WASHINGTON – The US Treasury Department lifted sanctions on three firms tied to Russian tycoon Oleg Deripaska, including United Co. Rusal, a move that will provide relief to the global aluminum market. The metal fell in London.
Deripaska, an ally of Russian leader Vladimir Putin, will remain under US sanctions, and his property will remain blocked. But the Treasury Department is removing restrictions on Rusal, EN+ Group and EuroSibEnergo.
“The companies have also agreed to unprecedented transparency for Treasury into their operations by undertaking extensive, ongoing auditing, certification, and reporting requirements. All sanctions on Deripaska continue in force,” the Treasury’s Office of Foreign Assets Control said in a release.
In a separate statement, EN+ announced the addition of seven independent directors to its board, as well as a securities swap with Ivan Glasenberg’s Glencore. Under the deal, the London-listed commodity trader will get global depositary receipts representing 10.55% of EN+’s enlarged share capital in exchange for its existing 8.75% stake in Rusal.
Rusal said that Chairman Jean-Pierre Thomas had resigned as a director after an “imperative request” from OFAC as a condition for lifting the sanctions. His departure was effective from January 26. The company’s shares rose as much as 5% in Hong Kong on Monday, gaining for an eighth straight day.
At EN+, new independent directors include Christopher Burnham, chairman of Cambridge Global Capital, who was a member of the Trump transition team at the State Department.

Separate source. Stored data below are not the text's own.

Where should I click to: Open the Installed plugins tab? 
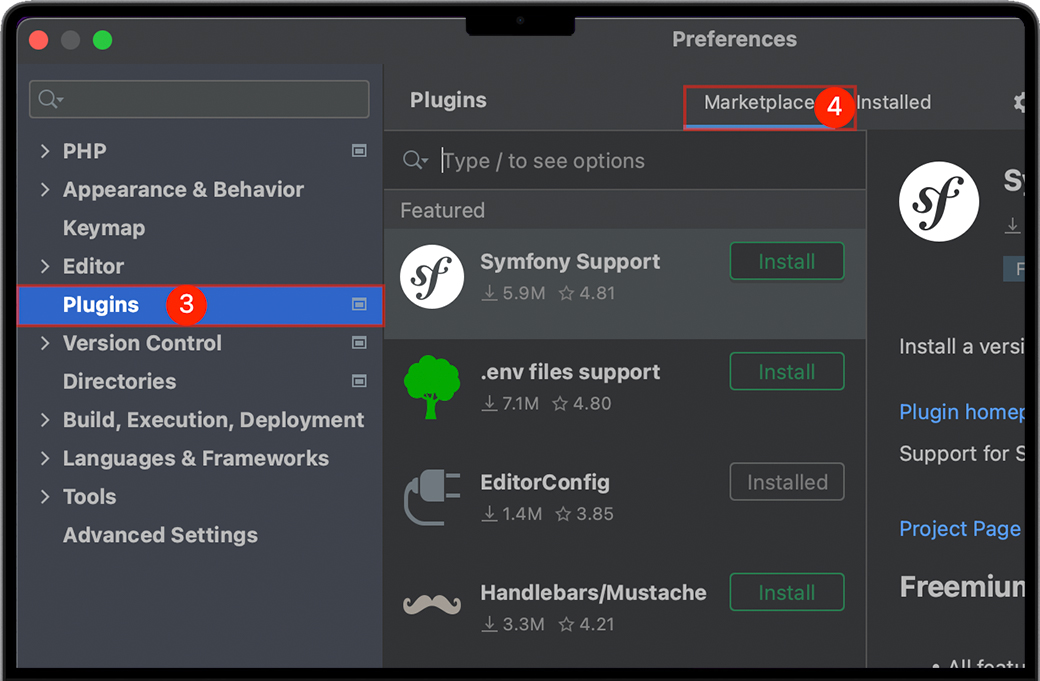pyautogui.click(x=893, y=103)
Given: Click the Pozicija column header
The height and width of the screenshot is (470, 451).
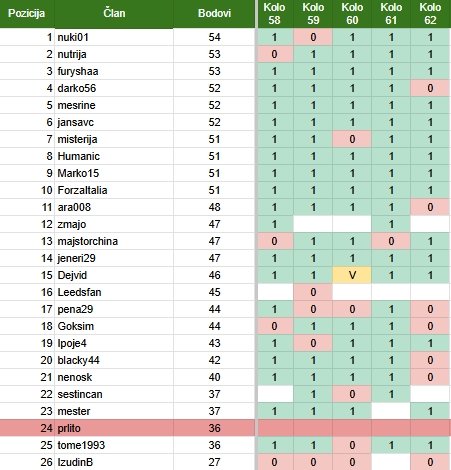Looking at the screenshot, I should 27,14.
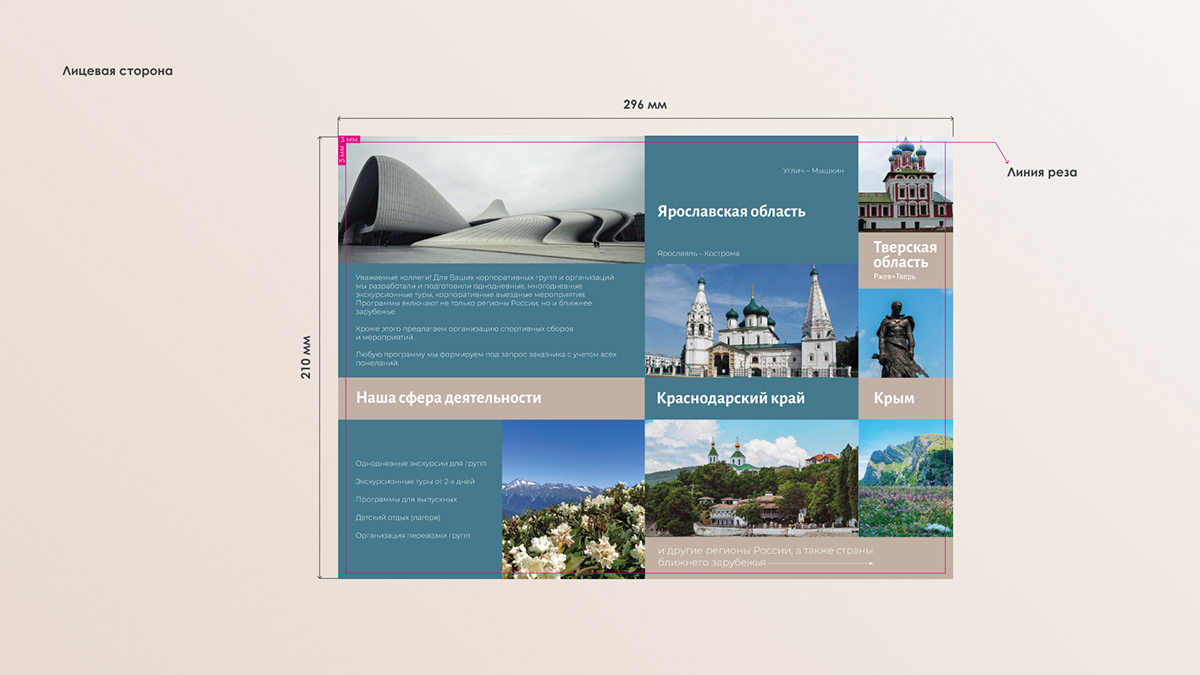Click the Линия реза annotation label
The height and width of the screenshot is (675, 1200).
point(1041,173)
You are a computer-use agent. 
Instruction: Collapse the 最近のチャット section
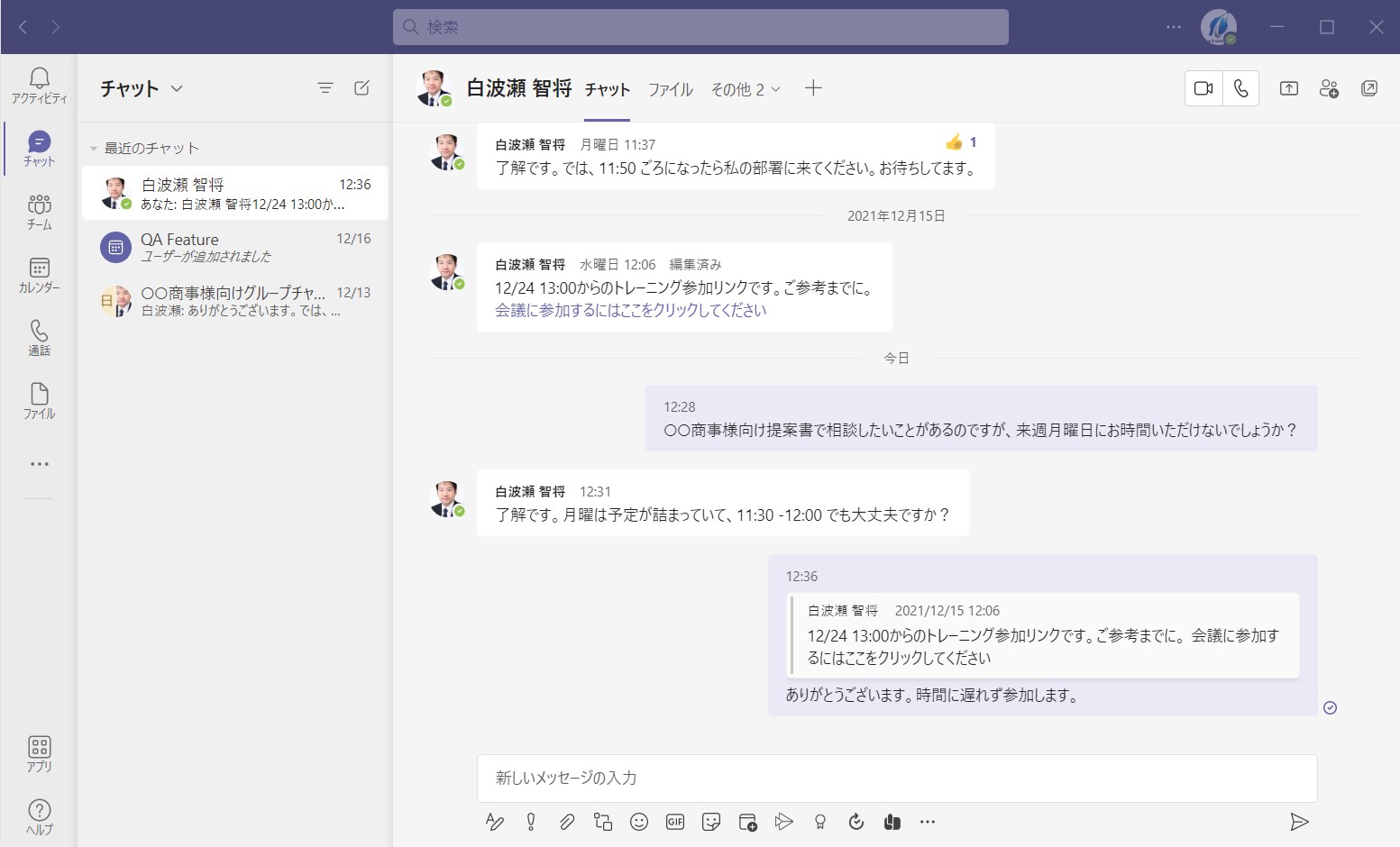93,149
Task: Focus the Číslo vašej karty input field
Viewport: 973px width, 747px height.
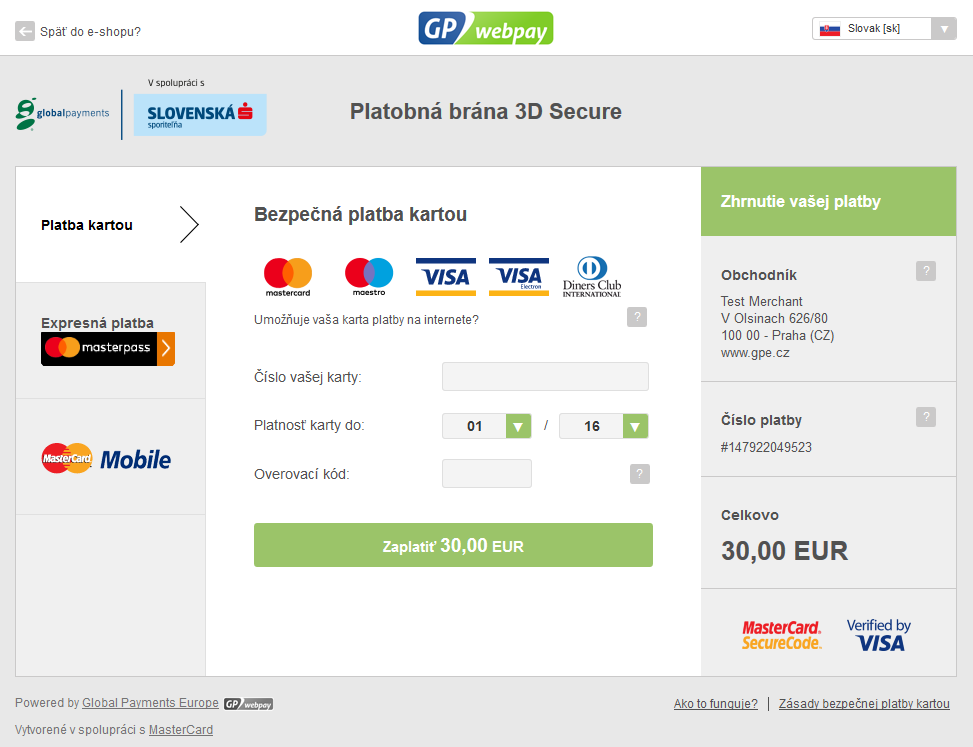Action: [545, 377]
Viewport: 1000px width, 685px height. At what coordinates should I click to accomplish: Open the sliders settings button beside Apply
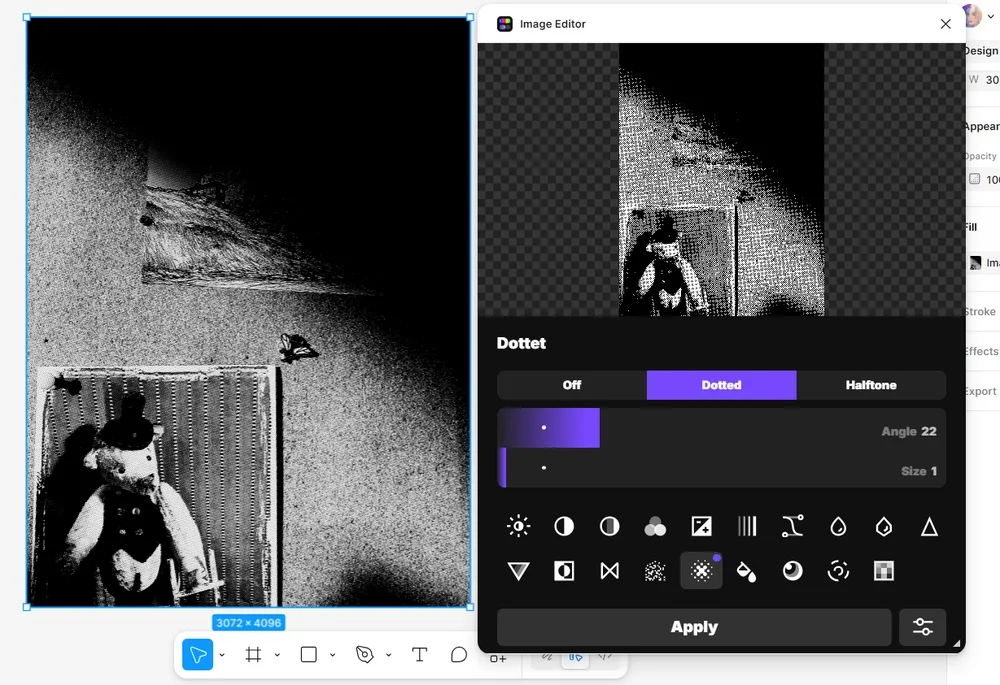(x=922, y=627)
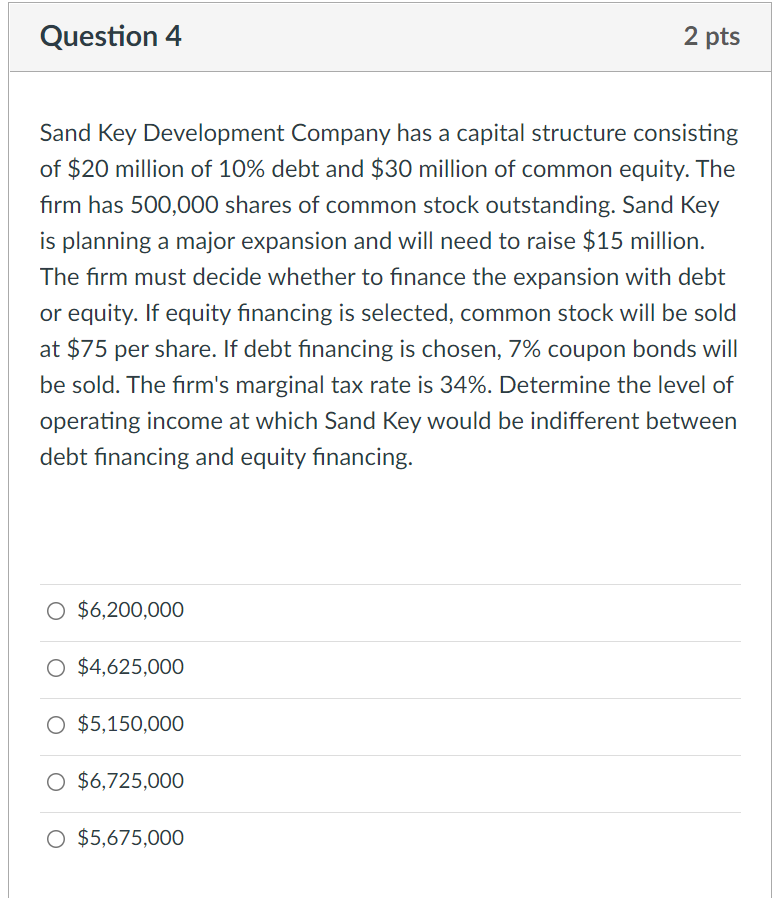
Task: Mark the second answer choice selected
Action: tap(56, 667)
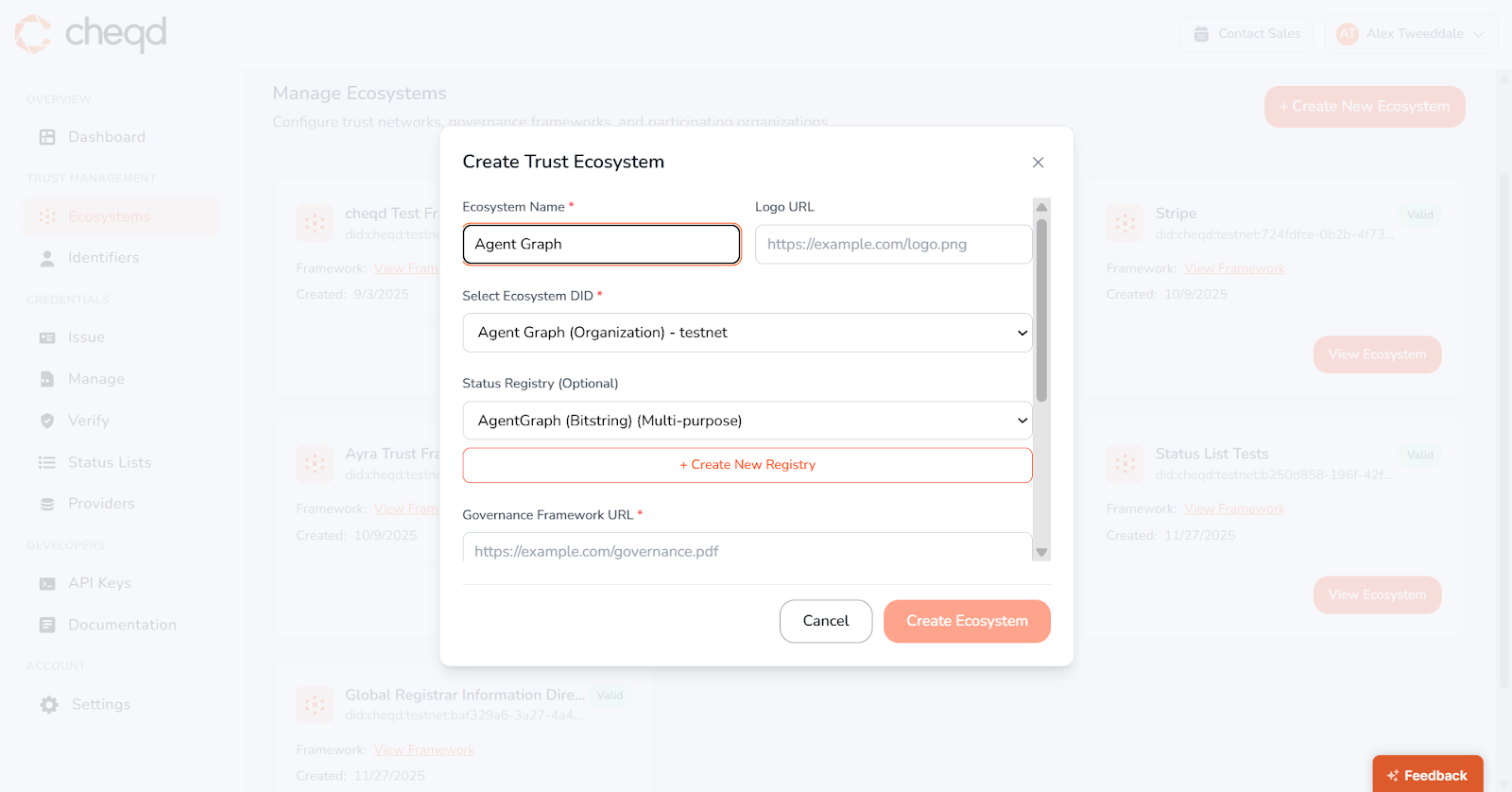Click the Settings gear icon
1512x792 pixels.
point(49,704)

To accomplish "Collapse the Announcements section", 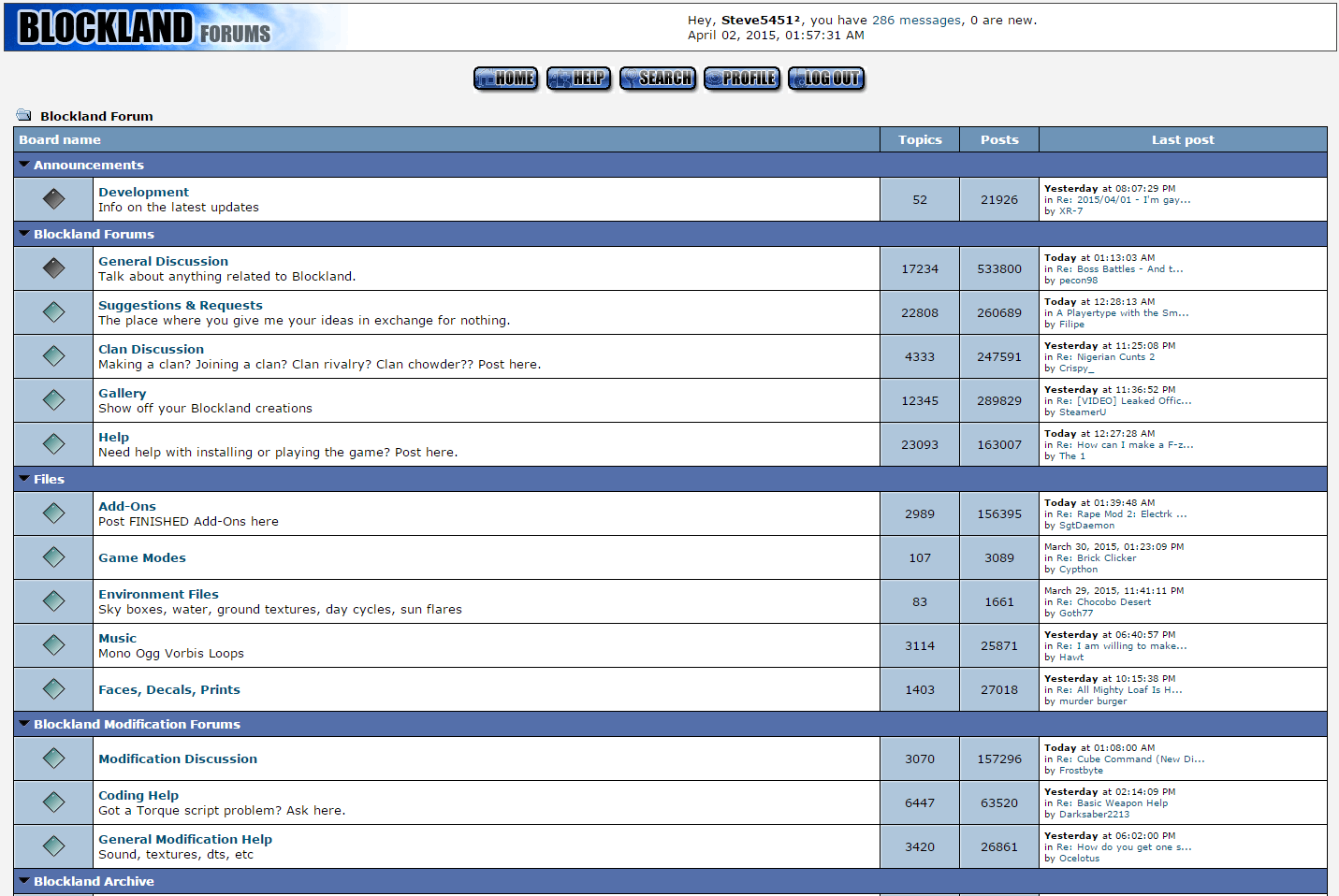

Congressional Democrats has tried to block the action, citing concerns about the Trump administration’s motives at a time when Special Counsel Robert Mueller is continuing his investigation of Russia interference in the 2016 presidential election and possible connections to the Trump campaign.
“This represents just one more step in undermining the sanctions law, which President Trump has obstructed at every opportunity, while Russian aggression remains unabated,” said Representative Lloyd Doggett, a Texas Democrat.
Sanctions relief for Rusal, the world’s second-largest aluminum producer, will remove a source of uncertainty from the market. Aluminum surged in April when Treasury announced the financial restrictions, but tumbled in recent months on speculation that the sanctions would be lifted. The price fell on Monday, losing as much as 1.4% on the London Metal Exchange.
Deripaska’s agreement with Treasury, negotiated over eight months, includes cutting his direct and indirect share ownership below 50 percent in each company, overhauling the boards of En+ and Rusal, and “committing to full transparency with Treasury by undertaking extensive, ongoing auditing, certification, and reporting requirements,” the department said in December when announcing its plans to remove the sanctions.
Rusal is among the largest companies the US has ever put on its sanctions designation list. The value of the aluminum producer has declined by more than half from $9.2-billion more than eight months ago.